Fleming and fellow gold medalist Scott Hamilton both went public with their battles with cancer to help raise awareness. Sarah Hughes just graduated from Yale, and Kwan has a budding career as a diplomat. Kimmie Meissner has worked with a program that helps children undergoing treatment for cancer.
That, though, makes the exceptions all the more glaring.
Harding was a cigarette-smoking, tough-talking girl from the wrong side of the tracks, figure skating's bad girl long before then-husband Jeff Gillooly helped plan an assault on rival Nancy Kerrigan.
Bobek had a wild streak to match her boundless talent. She liked to have fun, wasn't much for practice, had a run-in with the law as a teenager and got the nickname "Brass Knuckles" for all the rings she wore.
Three years after winning the gold medal at the Lillehammer Games, Oksana Baiul was charged with drunken driving and reckless driving after a high-speed car crash. Christopher Bowman, the 1989 and '92 U.S. men's champion, died last year of a drug overdose and an enlarged heart.

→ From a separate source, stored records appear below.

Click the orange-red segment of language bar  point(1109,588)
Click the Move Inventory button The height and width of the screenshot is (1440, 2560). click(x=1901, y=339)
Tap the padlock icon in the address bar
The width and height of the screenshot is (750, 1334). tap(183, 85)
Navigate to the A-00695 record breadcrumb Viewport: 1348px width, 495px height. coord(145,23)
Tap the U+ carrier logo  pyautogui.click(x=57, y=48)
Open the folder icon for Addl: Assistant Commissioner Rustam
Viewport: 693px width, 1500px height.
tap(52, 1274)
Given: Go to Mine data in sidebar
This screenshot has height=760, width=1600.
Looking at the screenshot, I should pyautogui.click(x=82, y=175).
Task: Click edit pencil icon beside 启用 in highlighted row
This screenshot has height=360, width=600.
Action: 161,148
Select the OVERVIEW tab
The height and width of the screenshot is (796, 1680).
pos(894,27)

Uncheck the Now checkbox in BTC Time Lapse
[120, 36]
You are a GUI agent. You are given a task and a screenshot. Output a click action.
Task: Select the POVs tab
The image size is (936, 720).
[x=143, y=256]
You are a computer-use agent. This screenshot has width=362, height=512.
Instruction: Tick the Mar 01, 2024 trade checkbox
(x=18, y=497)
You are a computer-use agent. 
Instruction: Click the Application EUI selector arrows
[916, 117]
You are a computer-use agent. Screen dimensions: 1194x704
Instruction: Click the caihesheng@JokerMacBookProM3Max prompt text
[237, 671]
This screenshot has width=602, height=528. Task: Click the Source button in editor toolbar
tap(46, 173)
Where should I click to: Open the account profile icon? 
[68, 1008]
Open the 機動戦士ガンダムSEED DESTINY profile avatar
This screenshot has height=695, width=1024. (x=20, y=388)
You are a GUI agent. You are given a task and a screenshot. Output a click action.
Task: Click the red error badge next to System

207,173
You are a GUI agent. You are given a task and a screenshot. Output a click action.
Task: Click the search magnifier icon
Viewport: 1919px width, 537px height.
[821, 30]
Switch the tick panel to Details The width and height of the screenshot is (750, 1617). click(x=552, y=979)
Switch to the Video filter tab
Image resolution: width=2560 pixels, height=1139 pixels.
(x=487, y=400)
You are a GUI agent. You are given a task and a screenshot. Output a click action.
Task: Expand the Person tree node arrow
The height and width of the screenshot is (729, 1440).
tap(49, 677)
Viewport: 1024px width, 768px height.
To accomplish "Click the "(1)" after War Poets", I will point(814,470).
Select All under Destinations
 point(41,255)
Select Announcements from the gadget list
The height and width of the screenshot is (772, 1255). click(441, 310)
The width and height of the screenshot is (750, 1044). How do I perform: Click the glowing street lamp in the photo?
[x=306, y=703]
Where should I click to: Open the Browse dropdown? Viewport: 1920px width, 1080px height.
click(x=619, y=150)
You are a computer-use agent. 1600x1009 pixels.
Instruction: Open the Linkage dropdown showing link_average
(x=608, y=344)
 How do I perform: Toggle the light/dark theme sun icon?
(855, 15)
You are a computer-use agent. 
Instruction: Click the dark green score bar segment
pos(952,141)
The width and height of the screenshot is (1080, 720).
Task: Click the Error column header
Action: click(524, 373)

"I think when Olympians get in trouble, it is definitely perceived differently," said Jerry Solomon, a longtime agent who is married to Kerrigan. "I think part of that is because they're sort of looked upon as the property, for lack of a better term, of the American public."
While most skaters make the transition between their competitive careers and the rest of their lives just fine, many said they can understand how some don't. Most skaters start so young they can barely remember a time they weren't on the ice. Those with ambitions of the Olympics or world championships often sacrifice "normal" teenage activities, trading parties and after-school activities for training and travel.
Yet skaters' competitive careers are usually done by the time other folks their age are finishing college. There's a whole lifetime still ahead of them, and they have to find something that will give them that same rush, that same sense of achievement they had as an athlete.
"I think there's a lot of problems with athletes like that, they can't find something else that can fill that void that they've focused on for so many years," Fleming said.
"The Olympics is a big responsibility," she added. "Some people carry that image well, and some fall off."
If they do, the public will be shocked and disappointed.
And utterly riveted.
"This doesn't make people think, 'Wow, all figure skaters end up being drug dealers.' Because that's not a realistic portrayal," said Michal Ann Strahilevitz, an associate professor of marketing at Golden Gate University.
"What I think it does is make you realize nobody's exempt from major pressure and possibly really bad deeds and bad people," she said. "No sport is exempt from it."